» Problems to work on
A: Translate this sentence from the Davos text below into Spanish: "The governments of several eurozone countries, mostly but not all bordering the Mediterranean, have greatly overspent during the last decade and have been borrowing gigantic amounts of money to pay for it, by issuing bonds that they now can’t pay back."
B: Answer these questions from the Davos text below:
(i) Where did the World Economic Forum meet?
(ii) What did the overspending governments issue in order to borrow money?
(iii) What solution does the text say could make the problem far worse?

» Text excerpt
[Editor’s note: the following is a cross post that originally appeared on Wall St. Cheat Sheet.]
In a sense, there was nothing really new at the past week’s meeting of the World Economic Forum at Davos: finding a practical solution to the national debts crisis is the problem, and the consensus solution could make that problem worse. Debating the situation amounted to little more than tweaking it around the edges, because no economic theory – left or right – has a clear answer, now that the problem has gone this far.
The governments of several eurozone countries, mostly but not all bordering the Mediterranean, have greatly overspent during the last decade and have been borrowing gigantic amounts of money to pay for it, by issuing bonds that they now can’t pay back.
Private banks and finance ministries of other countries who bought the bonds are now exposed as well, and fears are that this situation could spread like a virus, if full defaults are allowed. That is the basic problem, but the solution – austerity – could make it far worse, hence the all-consuming debate at the meeting.

» Data shown
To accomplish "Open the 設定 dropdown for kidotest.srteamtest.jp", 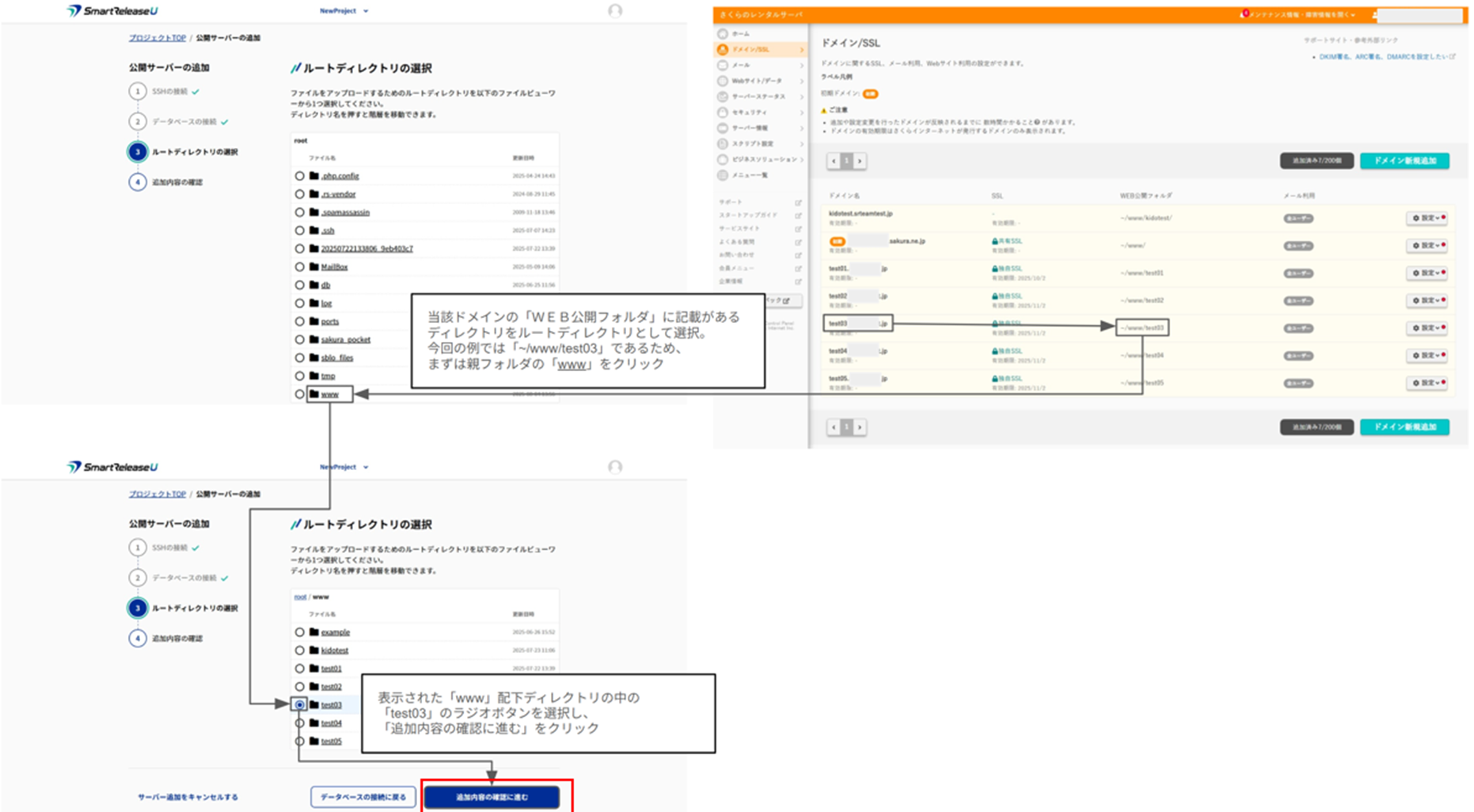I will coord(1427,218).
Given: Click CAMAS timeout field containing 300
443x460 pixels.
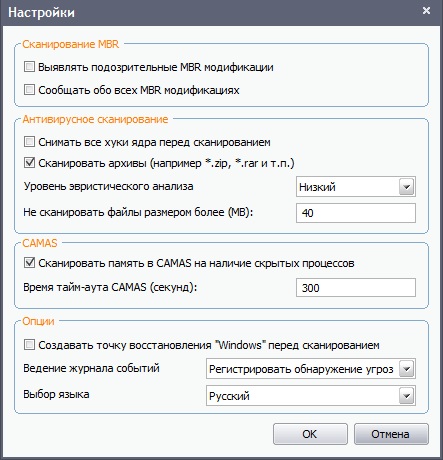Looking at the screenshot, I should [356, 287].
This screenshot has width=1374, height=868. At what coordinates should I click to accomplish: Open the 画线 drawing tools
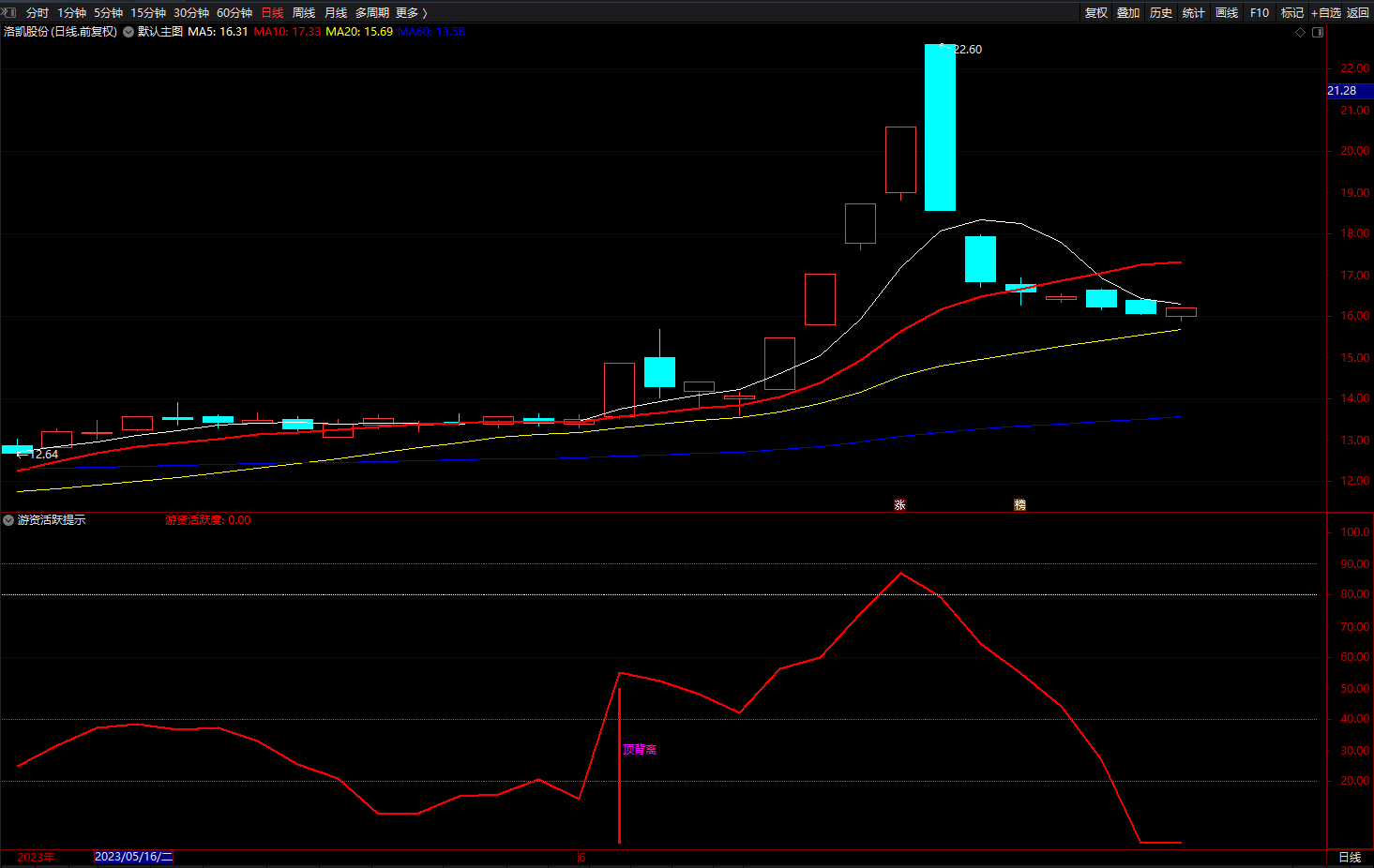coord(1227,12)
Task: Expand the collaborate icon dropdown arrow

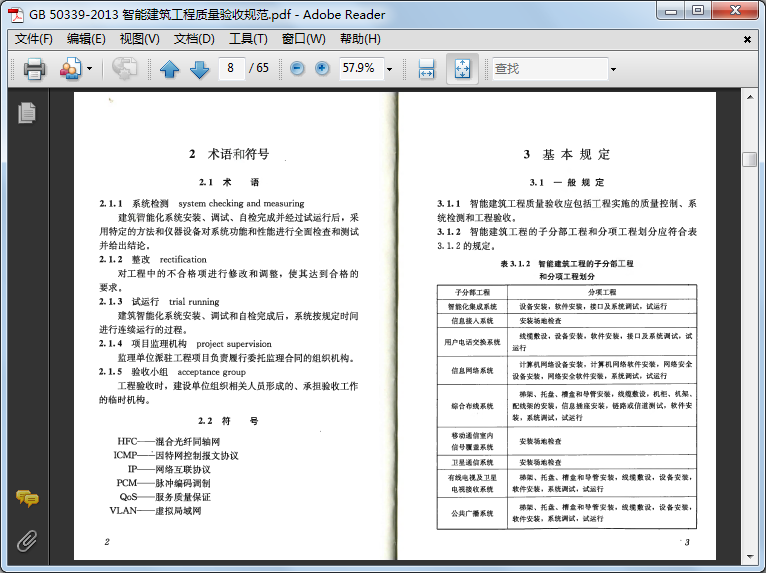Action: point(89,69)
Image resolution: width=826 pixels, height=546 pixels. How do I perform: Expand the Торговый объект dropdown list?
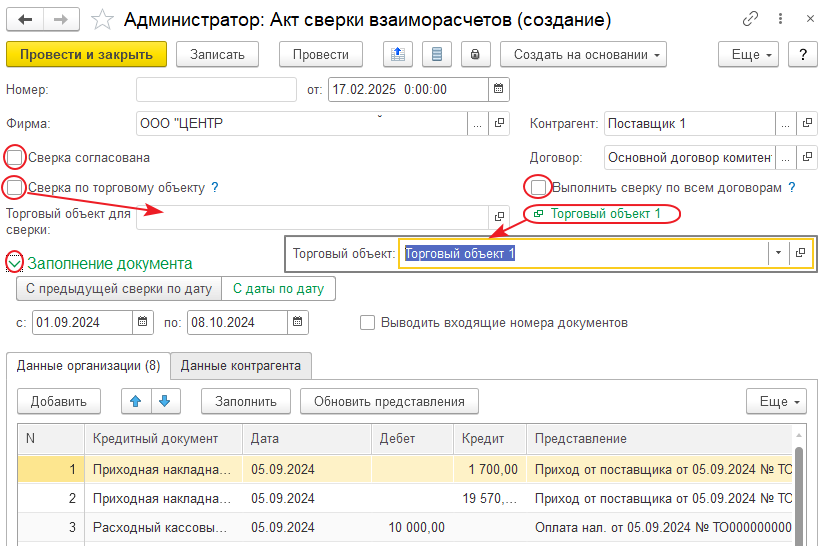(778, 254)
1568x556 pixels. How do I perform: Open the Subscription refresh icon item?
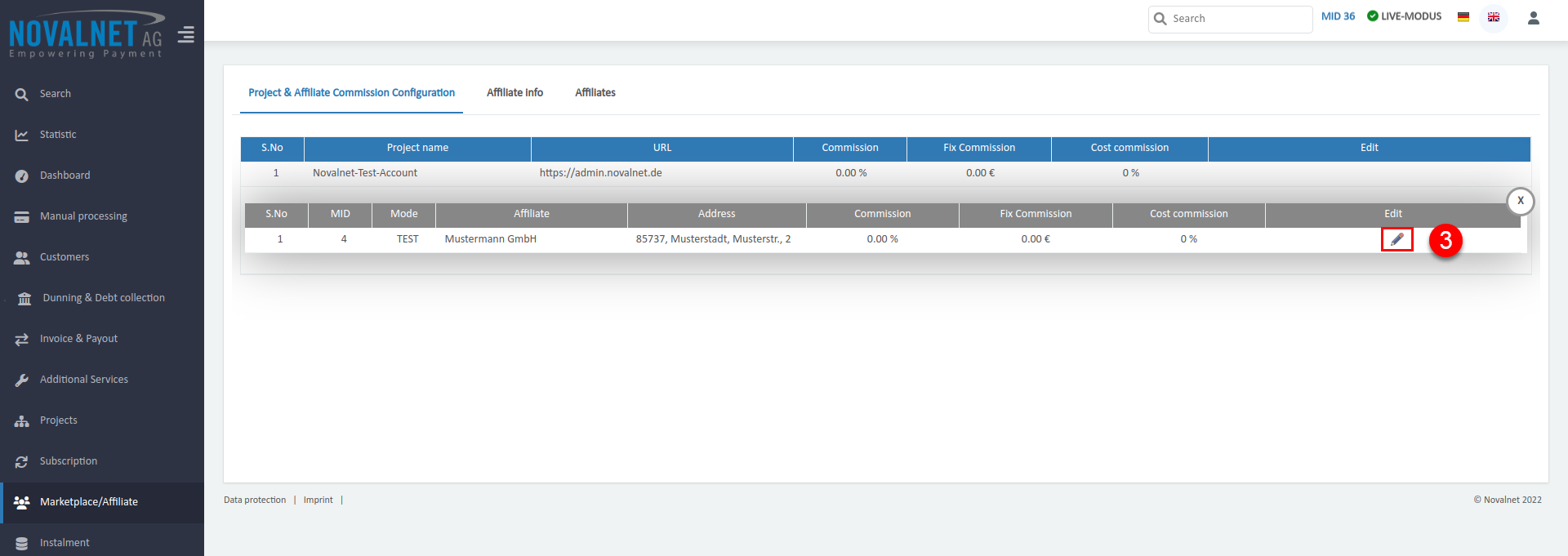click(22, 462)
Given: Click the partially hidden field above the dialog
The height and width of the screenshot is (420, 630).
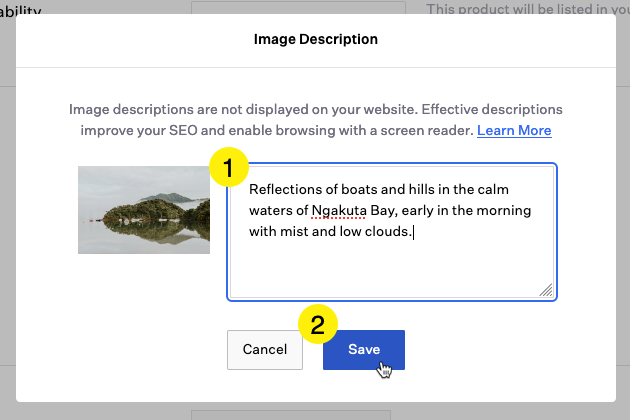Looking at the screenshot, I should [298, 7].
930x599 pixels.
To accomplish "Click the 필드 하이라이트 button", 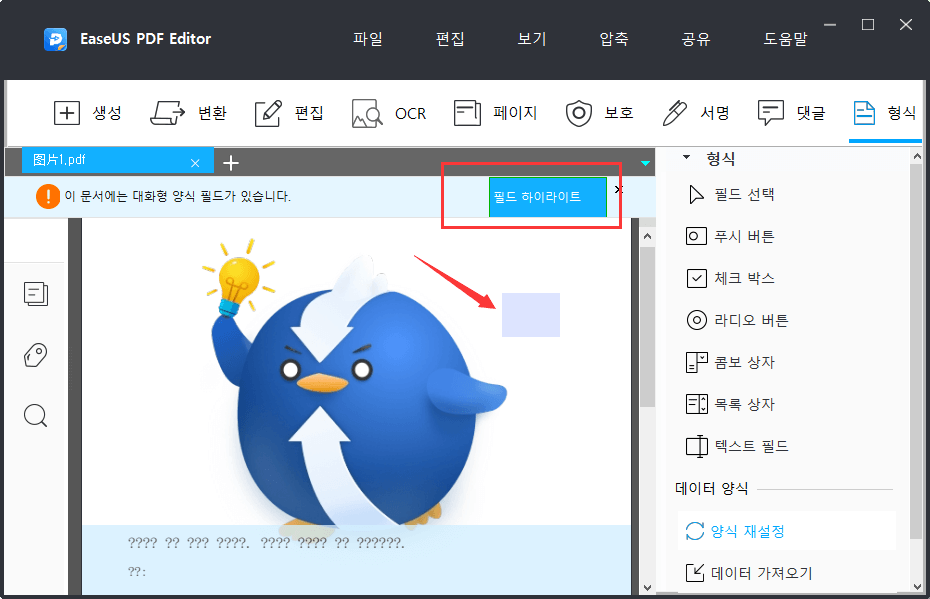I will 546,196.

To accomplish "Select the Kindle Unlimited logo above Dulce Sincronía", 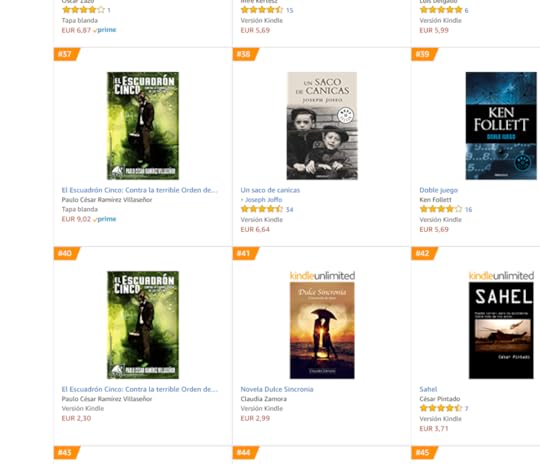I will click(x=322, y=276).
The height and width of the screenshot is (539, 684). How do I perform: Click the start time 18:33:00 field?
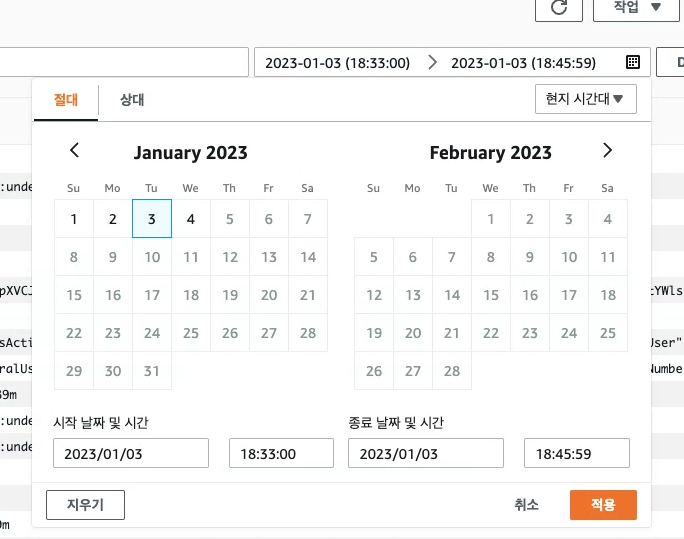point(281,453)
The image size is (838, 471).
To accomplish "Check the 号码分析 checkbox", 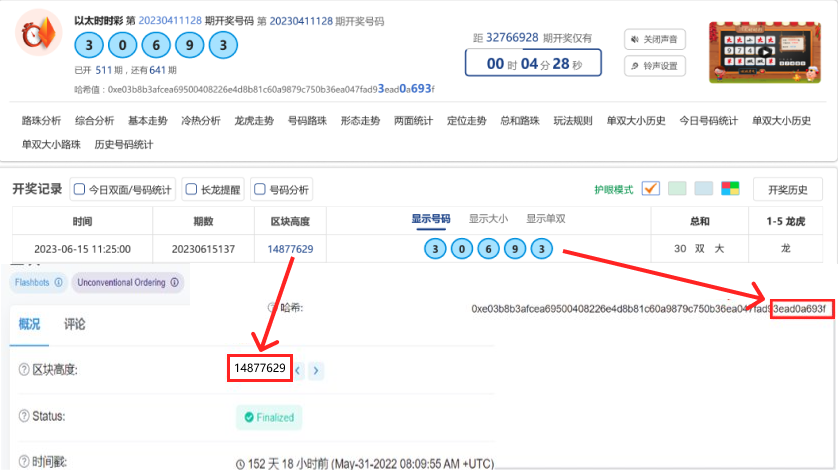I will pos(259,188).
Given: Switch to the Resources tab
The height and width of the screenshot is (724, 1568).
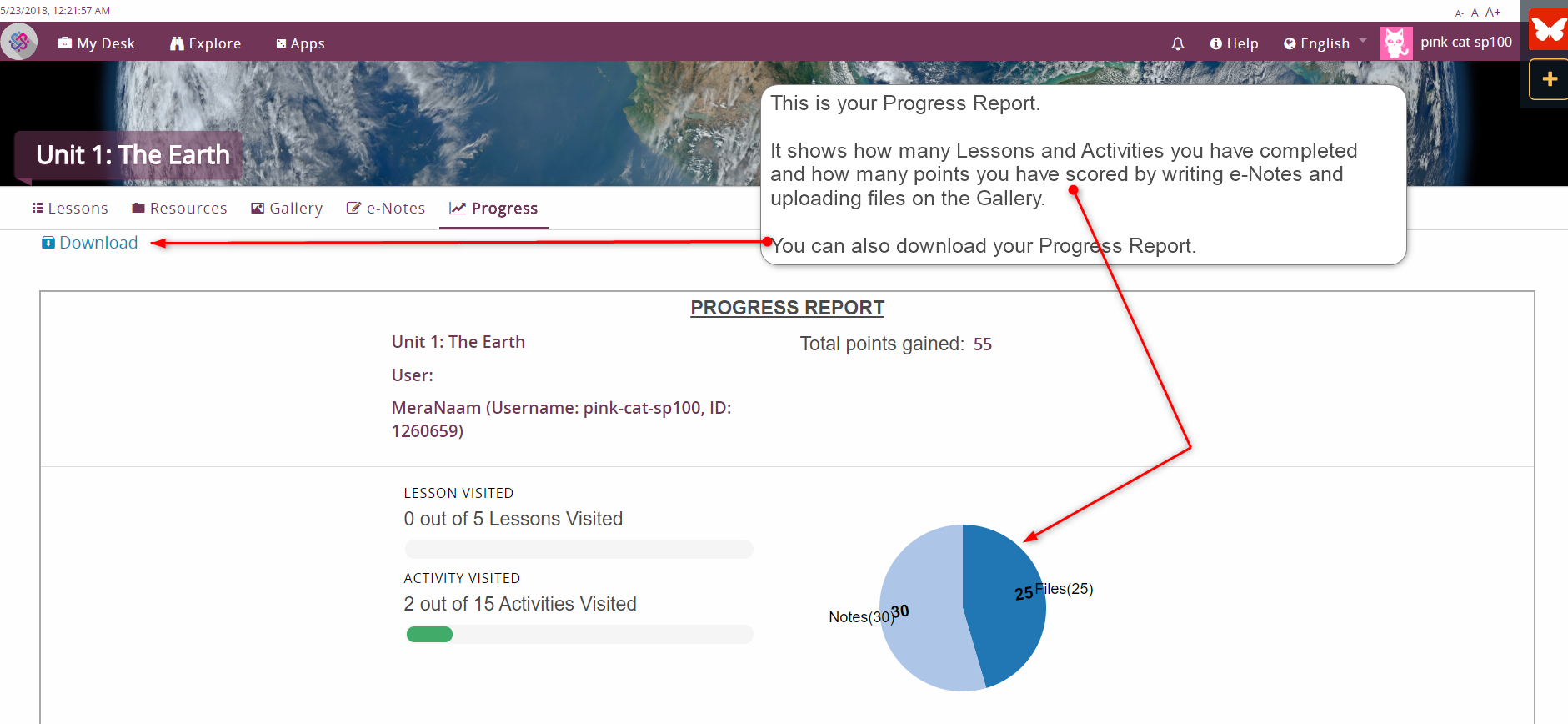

» Answers given
A: Los gobiernos de varios países de la eurozona, en su mayoría aunque no todos limítrofes con el Mediterráneo, han gastado en exceso durante la última década y han estado pidiendo prestadas cantidades gigantescas de dinero para pagarlo, mediante la emisión de bonos que ahora no pueden devolver.

B:
(i) Davos
(ii) Bonds
(iii) Austerity